"Une saison à Bratislava" de Jo Langer

Publié le par Michel Sender

"Une saison à Bratislava" de Jo Langer

« Les banquettes sont très dures. Nous sommes douze dans ce compartiment prévu pour dix personnes. Ça pue le sous-vêtement pas lavé et le mauvais alcool mal digéré. La lumière ne fonctionne pas, les ampoules sont peut-être grillées ? Ou peut-être quelqu’un, dans le compartiment, a-t-il décidé que cette longue nuit de voyage ne serait pas employée à perdre son temps à lire des livres ? Dans le deuxième cas, ce quelqu’un est quelqu’un de suffisamment important pour ne pas vous donner envie d’entamer la moindre controverse à propos de l’obscurité qui règne à bord du Prague-Bratislava Express, en cette nuit d’août 1951. » [*]

 

Relire Une saison à Bratislava de Jo Langer reste toujours primordial quarante ans après.
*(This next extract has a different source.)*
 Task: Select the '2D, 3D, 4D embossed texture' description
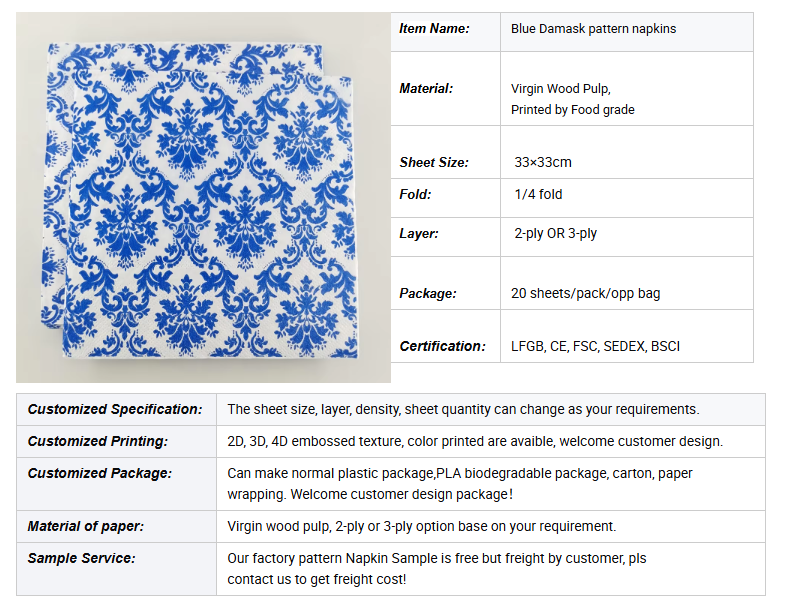pos(475,442)
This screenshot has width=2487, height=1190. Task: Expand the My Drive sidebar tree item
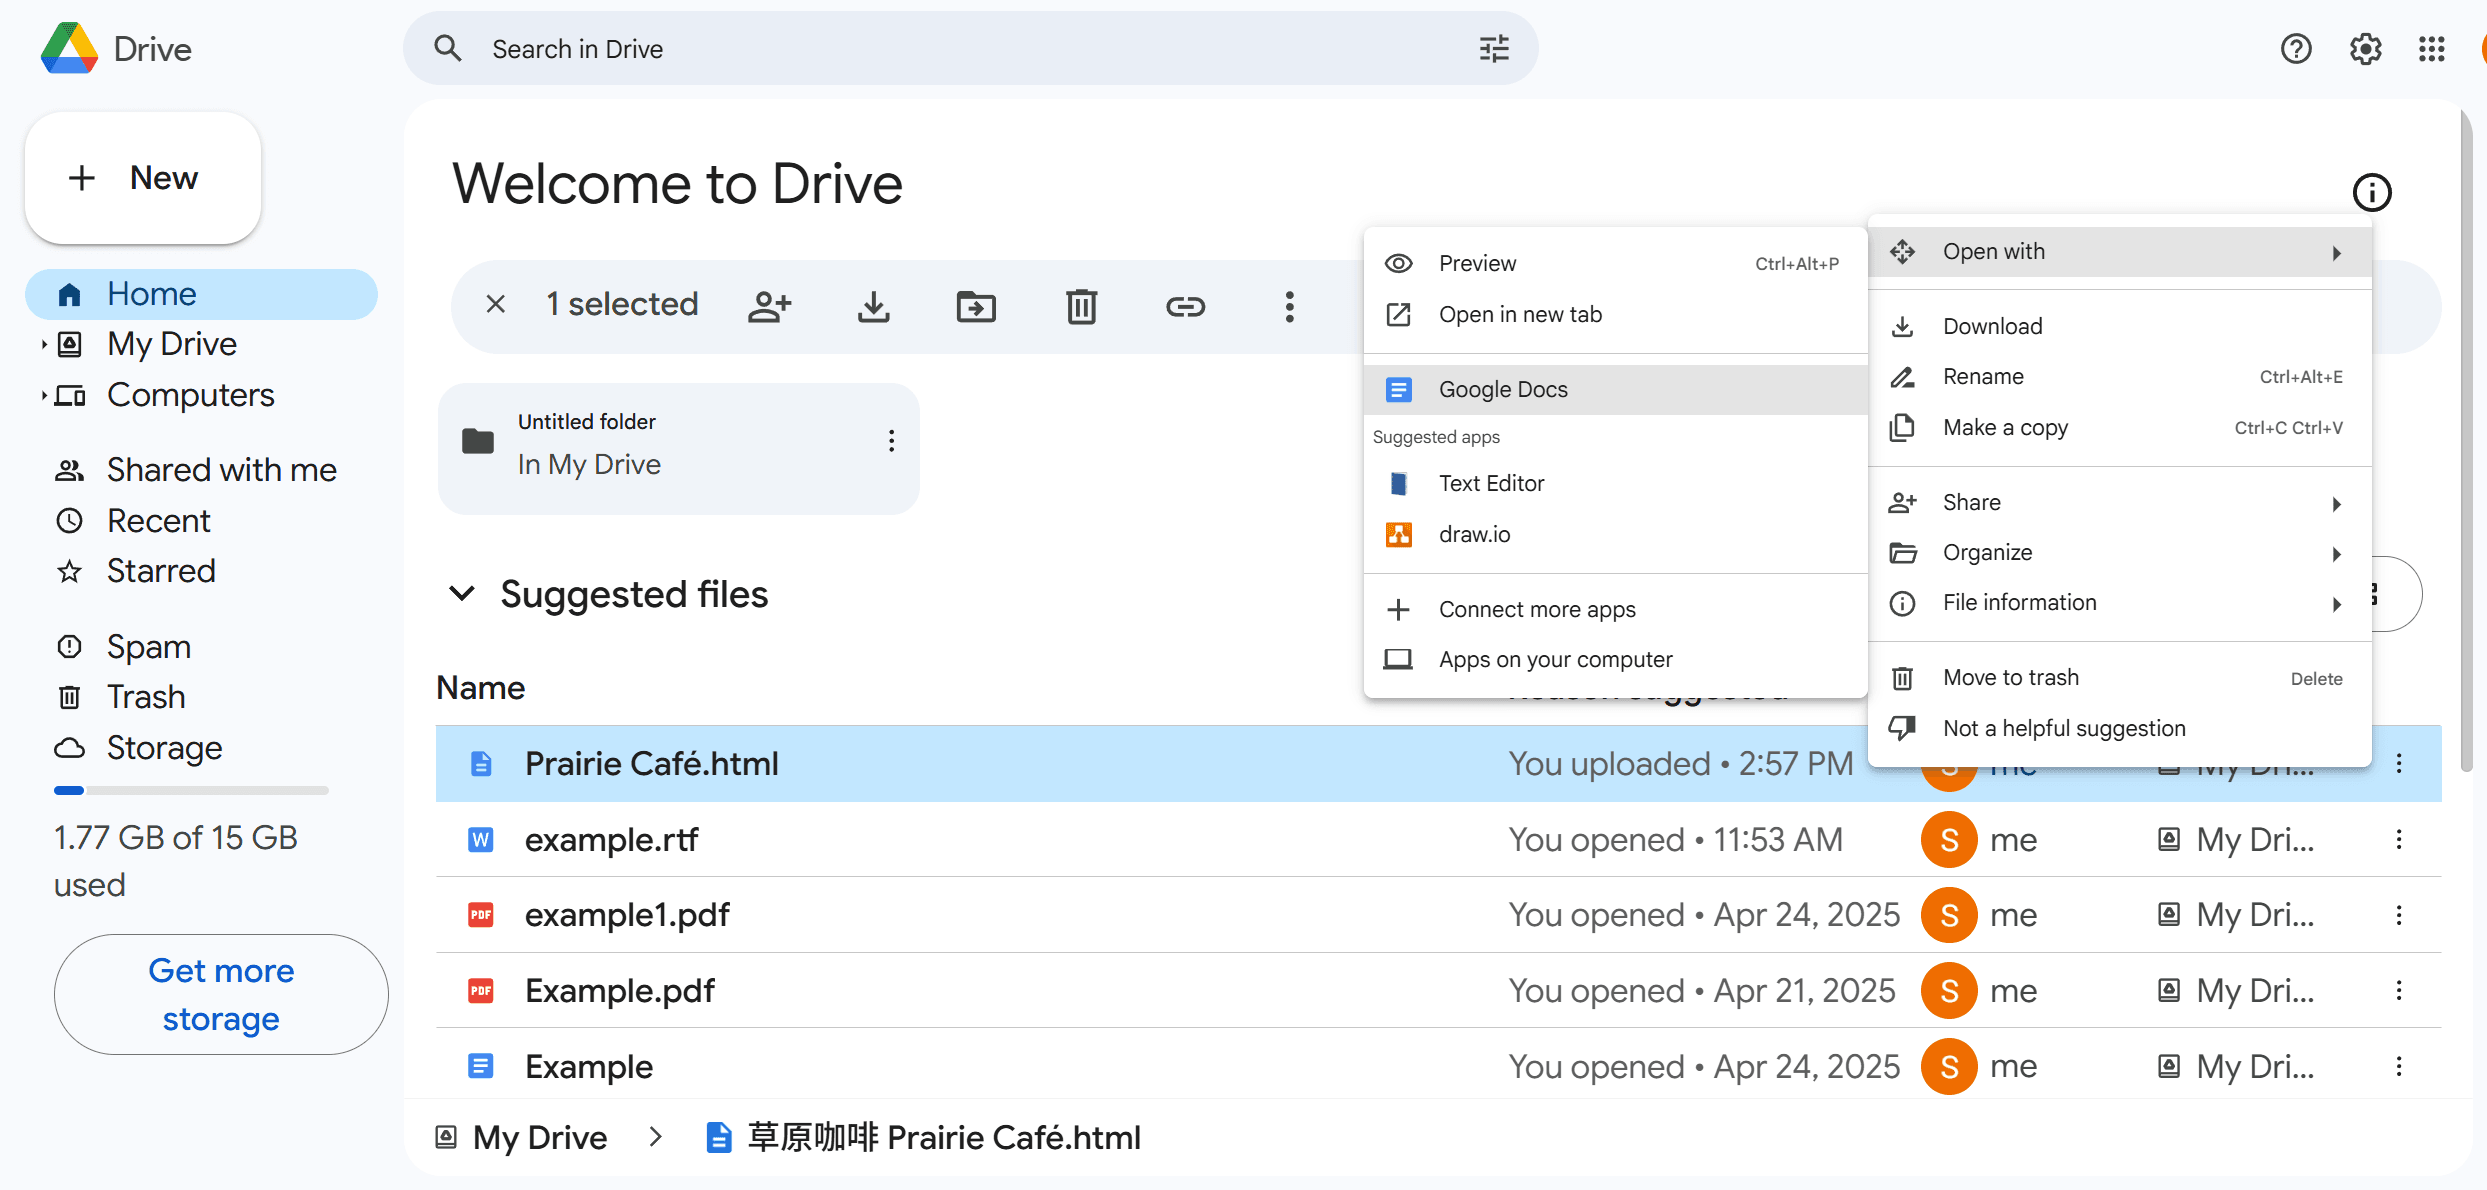point(44,343)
D’abord, parce que, dans son entretien de présentation, Simone Signoret reconnaît avoir rencontré à deux reprises (en 1957 et 1967) sa « cousine de Bratislava » et ne pas avoir pu communiquer avec elle lors de ces rendez-vous manqués. Elle explique alors clairement le contexte de la traduction française du livre, une façon de réparer « un des grands moments » de sa « mauvaise conscience » : « Je veux que ce livre soit connu, parce que c’est ma façon à moi de payer par mon travail la dette que j’ai à son égard », tout en ajoutant, « parce que je l’ai trouvé passionnant et étonnant de bout en bout et même parfois franchement rigolo ».

Car, en effet, on comprend très vite que, même si, jeune femme juive hongroise ayant rompu avec sa famille bourgeoise, elle fut séduite par l’idéal communiste de l’homme qui devint son époux, elle n’en partageait absolument pas le sectarisme borné.

Exilée avec lui depuis 1938 aux États-Unis, elle n’approuve aucunement le pacte germano-soviétique et a déjà lu des ouvrages relatant les procès de Moscou dans les années trente (« Je commençais donc à me poser des questions sur cette Russie des Soviets qui nous avait tant fait rêver tous les deux, tandis que, de son côté, il s’accrochait avec une loyauté totale et inconditionnelle à sa foi en la Russie patrie du socialisme », précise-t-elle), et pourtant, décide malgré tout de suivre son mari et de retourner avec lui en Slovaquie en 1946.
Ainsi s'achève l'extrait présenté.